Jeszcze częściej podejmowana kwestia co do strajku to wysokość wynagrodzeń. Owszem, prawdopodobnie każdy wolałby mieć wyższą pensję niż niższą, jednak czasem mam wrażenie, że nauczycielom nie tylko nie dano podwyżek, ale wręcz obcięto ich wynagrodzenia – taki podniósł się krzyk. A przecież jak zauważył jeden z członków grupy – podpisując umowę o pracę każdy zgodził się na określone warunki. Ba! Nauczyciele jak mało kto mają ten luksus, że znane są minimalne wynagrodzenia osób o określonym wykształceniu i stopniu awansu zawodowego, więc bazowa kwota jest do wyliczenia zanim podejmie się pracę.

Przy okazji wynagrodzeń odżył temat darmowej pracy w parafii. Jestem przeciwna nadmiernemu obciążaniu katechetów pracą w parafii bez dodatkowego wynagrodzenia – w razie czego można pokazać księdzu proboszczowi 90 numer polskiego dyrektorium katechetycznego.
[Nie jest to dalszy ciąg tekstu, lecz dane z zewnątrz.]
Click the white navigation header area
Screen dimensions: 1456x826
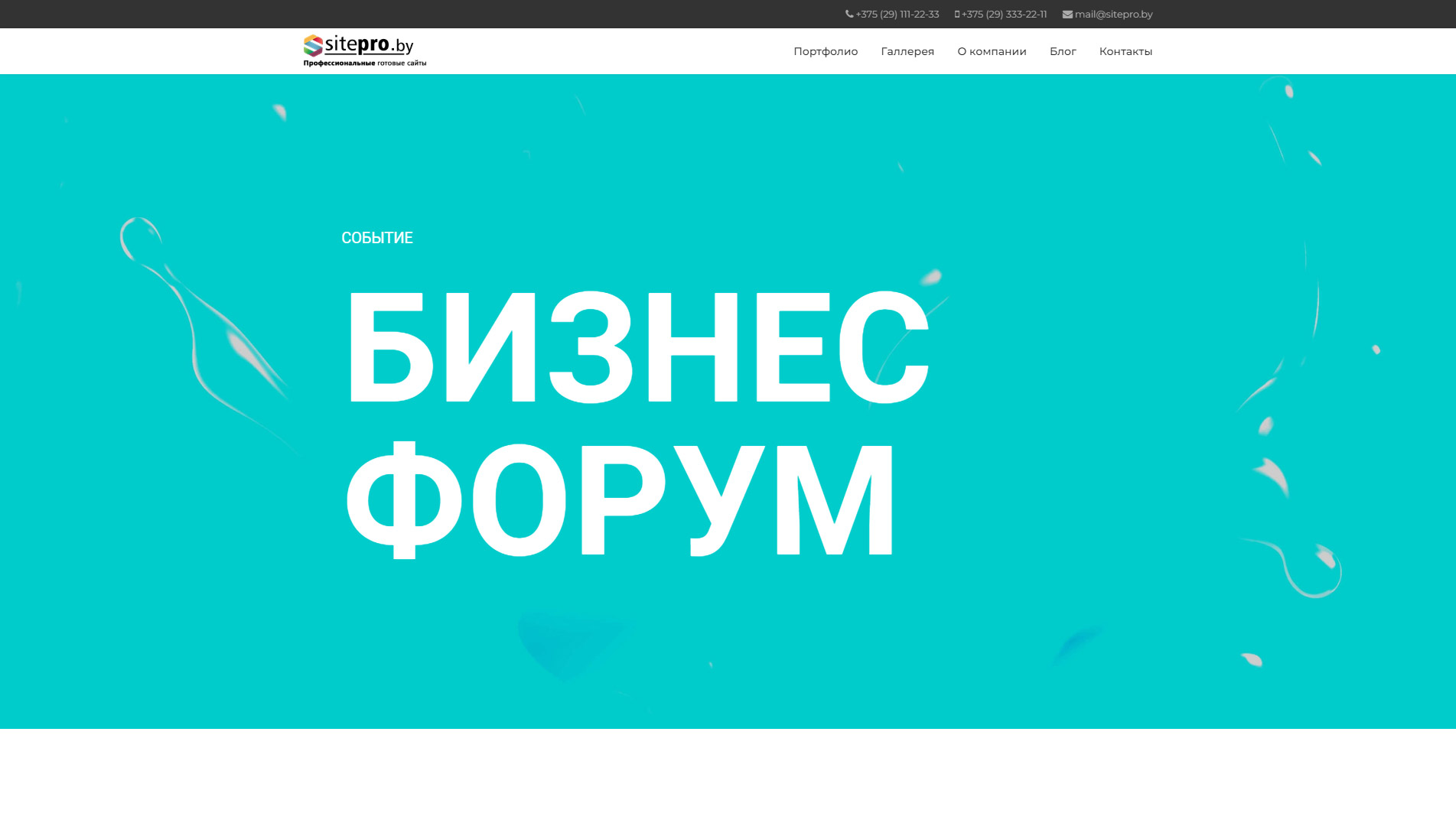pyautogui.click(x=612, y=50)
Ale wpierw warto samemu zapoznać się z nim, ponieważ punkt ten jasno stanowi o obowiązku udziału katechety we Mszy świętej z udziałem dzieci i młodzieży w niedzielę i święta w parafii, na terenie której znajduje się szkoła. Idealnie mają ci, którzy pracują we własnej parafii. Oczywiście,w innej sytuacji to może być trudne, gdy np. katecheta ma własne dzieci przygotowujące się do sakramentów i chciałby uczestniczyć we Mszach we własnej parafii. Jednak tu nieustannie przychodzi mi na myśl znany zapewne początek piosenki „Dlaczego nie mówimy o tym co nas boli otwarcie..?”. Kto z narzekających odbył rozmowę z księdzem proboszczem, wyjaśniając mu swoje racje, zanim zaczął za plecami narzekać na niego?
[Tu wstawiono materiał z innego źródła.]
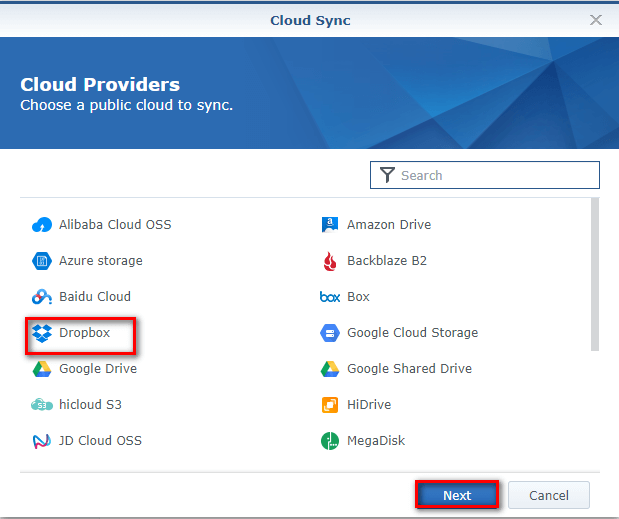Image resolution: width=619 pixels, height=519 pixels.
Task: Select the Alibaba Cloud OSS icon
Action: click(41, 225)
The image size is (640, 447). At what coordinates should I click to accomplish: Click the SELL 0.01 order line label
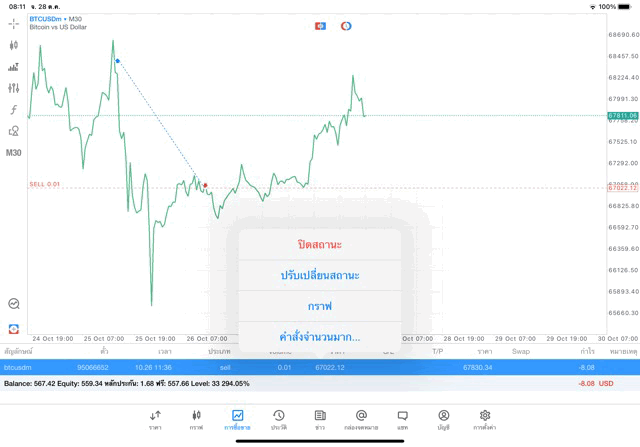[x=45, y=184]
Poza tym nie od dziś zauważa się czasem niepokojąc tendencję, o której być może kiedyś już pisałam – kiedy dyrektor szkoły zleci jakieś zadanie, katecheta nie ma wątpliwości ci do tego, że należy je wypełnić. Kiedy zaś ksiądz proboszcz o coś prosi – czasem zaczynają się wymówki i usprawiedliwienia.

Być może zapomniałabym zupełnie o dzisiejszym wpisie, gdyby nie… sójki za oknem. Już wyjaśniam 🙂 Otóż gdy udało mi się wstać wcześniej niż pozostałym domownikom, to ucieszyłam się, że będę mogła w spokoju popracować. Niestety, już po chwili mój spokój zakłóciły wrzaski zza okna – cztery sójki na czereśni postanowiły wszcząć awanturę. Ptasia kłótnia powtórzyła się jeszcze kilka razy.
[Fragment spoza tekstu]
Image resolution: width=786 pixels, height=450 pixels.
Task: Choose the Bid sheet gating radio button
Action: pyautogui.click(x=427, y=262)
Pomyślałam, że… kogoś mi te sójki przypominają. Ot, awanturnice – oczywiście było mi ich szkoda i najchętniej pomogłabym im rozwiązać wszelkie spory, ale faktem jest, że sójki nie należą do niewiniątek i na pewno mają sporo za uszami (mimo, iż uszu nie widać… 🙂 ). Zwolennicy strajku zauważają, że przez „dobrą zmianę” wydłużono ścieżkę awansu, inni dodają, że społeczeństwo źle wyraża się o nauczycielach (katechetach również). Całym sercem jestem za katechetami, jestem pewna, że jest wielu wspaniałych, oddanych i rzetelnych katechetów, którzy ciężką pracą zasłużyli sobie na najwyższe stopnie awansu i to, co cenniejsze, czyli uznanie uczniów, rodziców i innych nauczycieli. Ale… niestety, jest też ale… Jestem pewna, że są i tacy, którzy rzucają cień na tych pierwszych – to ci, którzy lekceważąco podchodzą do obowiązków, ich praca odznacza się bylejakością i żadnymi wymaganiami wobec siebie i wobec uczniów, choć mają dyplomy potwierdzające kwalifikacje, to kwalifikacje te są tylko na papierze… To samo dotyczy czasem awansu – nie jest to system doskonały, ponieważ wciąż promowani bywają ci, którzy wykażą się papierkami, stąd nadal nie wykluczy się sytuacji, w której świetny katecheta pozostaje „tylko” mianowanym, bo rzetelna praca i doskonalenie się w nie nie pozwala mu na zbieranie papierków i awans zawodowy i przeciwnie – będą dyplomowani, których setki zaświadczeń i rzekomych osiągnięć nijak mają się do tego, co naprawdę robią. Zdarza się więc, że i w sprawie strajku jako pierwsi kamień rzucają ci, którzy wcale nie są bez winy… Szczególnie, iż często w swoich wypowiedziach zdradzają, iż sami nie do końca rozumieją właściwie swoją misję…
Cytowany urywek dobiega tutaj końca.